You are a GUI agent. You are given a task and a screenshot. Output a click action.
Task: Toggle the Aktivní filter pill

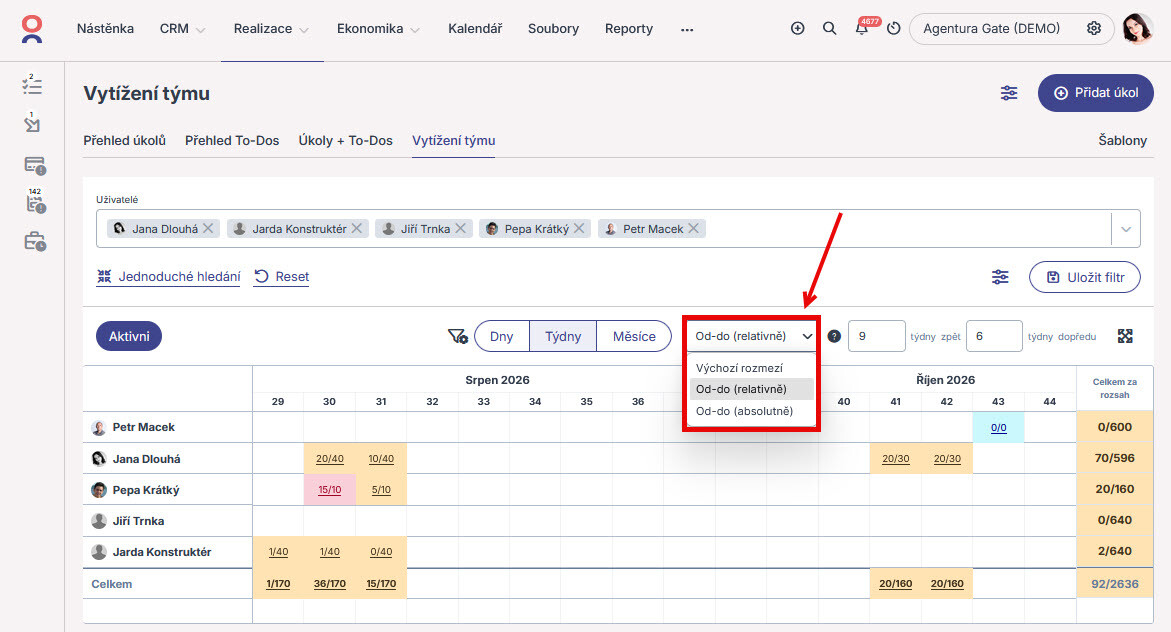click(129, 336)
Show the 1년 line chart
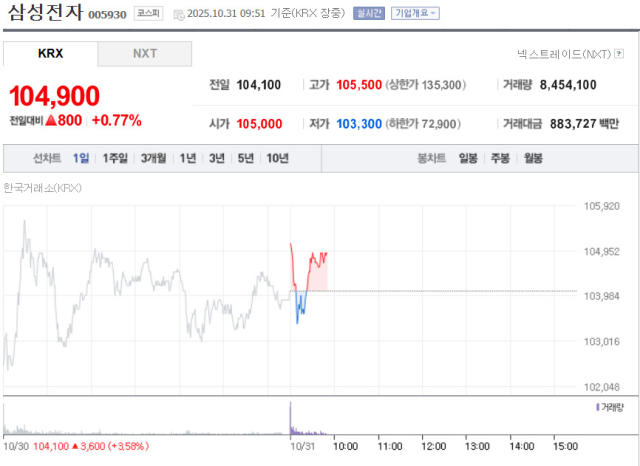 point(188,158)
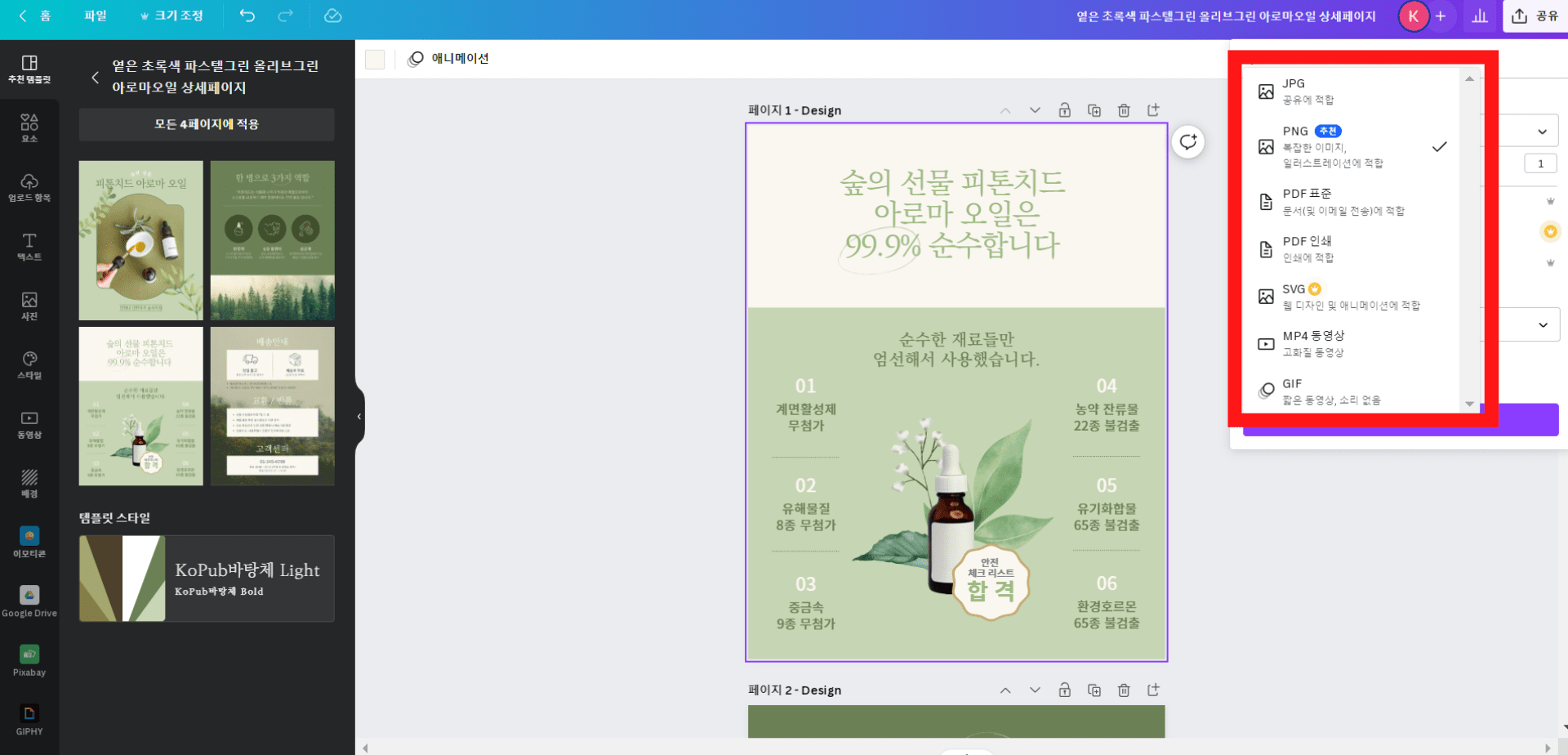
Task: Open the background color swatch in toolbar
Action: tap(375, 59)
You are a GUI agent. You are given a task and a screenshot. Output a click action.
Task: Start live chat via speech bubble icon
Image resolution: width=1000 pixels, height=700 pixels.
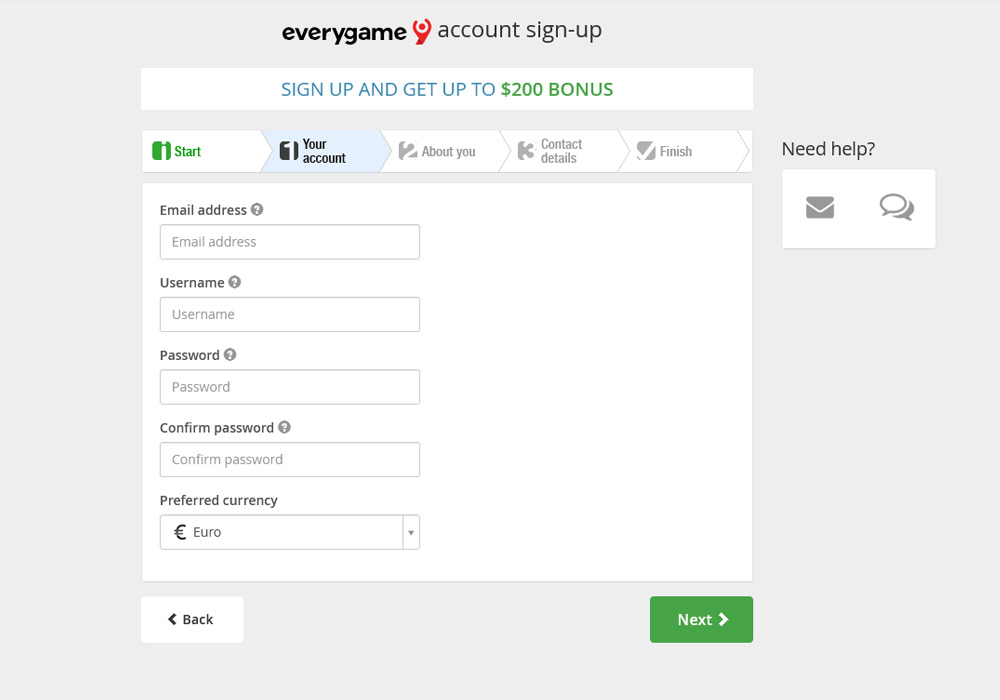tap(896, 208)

* * *

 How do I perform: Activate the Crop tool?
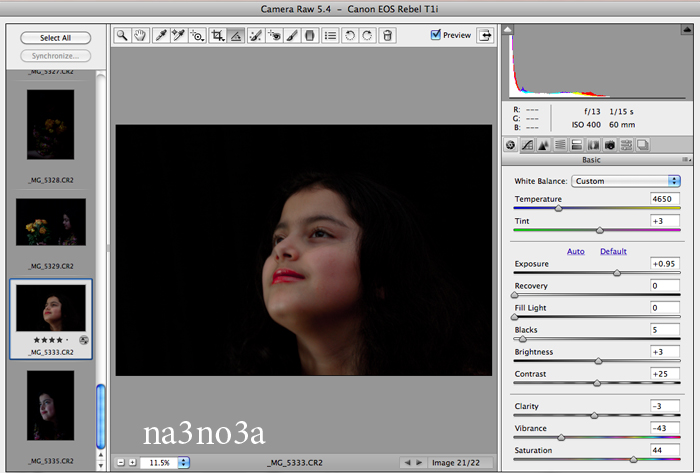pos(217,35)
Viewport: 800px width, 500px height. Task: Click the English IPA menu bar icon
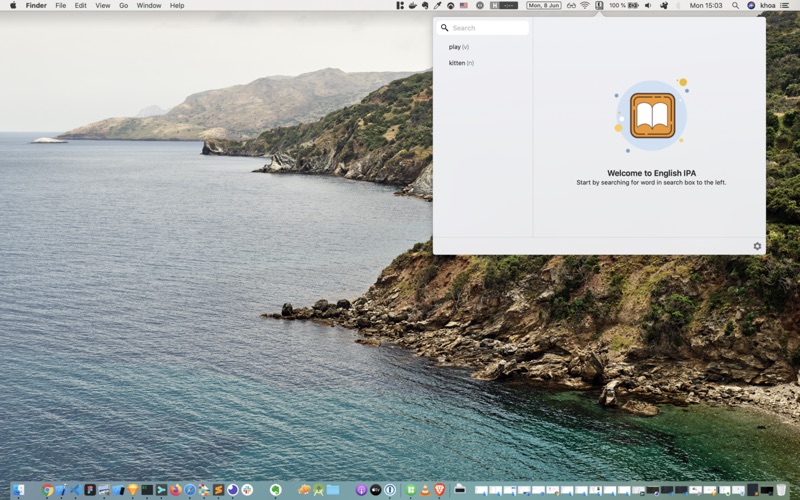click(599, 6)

...

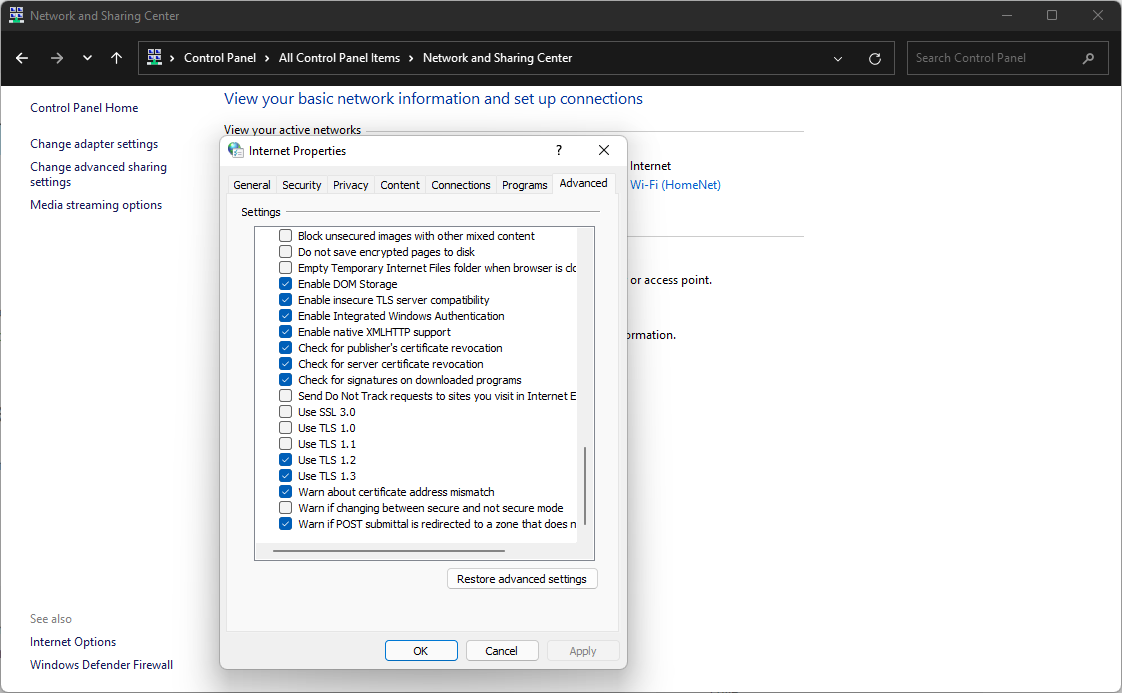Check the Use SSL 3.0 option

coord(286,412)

Exercise objective:
Once the line with "Task: Toggle the Aktivní filter pill" has been found above, output that line and every later line exactly, stopping after the line with "Task: Start live chat via speech bubble icon", and omit the pictures.

Result of this task:
Task: Toggle the Aktivní filter pill

click(129, 336)
Show the 1년 line chart
 point(188,158)
Task: Open the background color swatch in toolbar
Action: tap(375, 59)
You are a GUI agent. You are given a task and a screenshot. Output a click action.
Task: Start live chat via speech bubble icon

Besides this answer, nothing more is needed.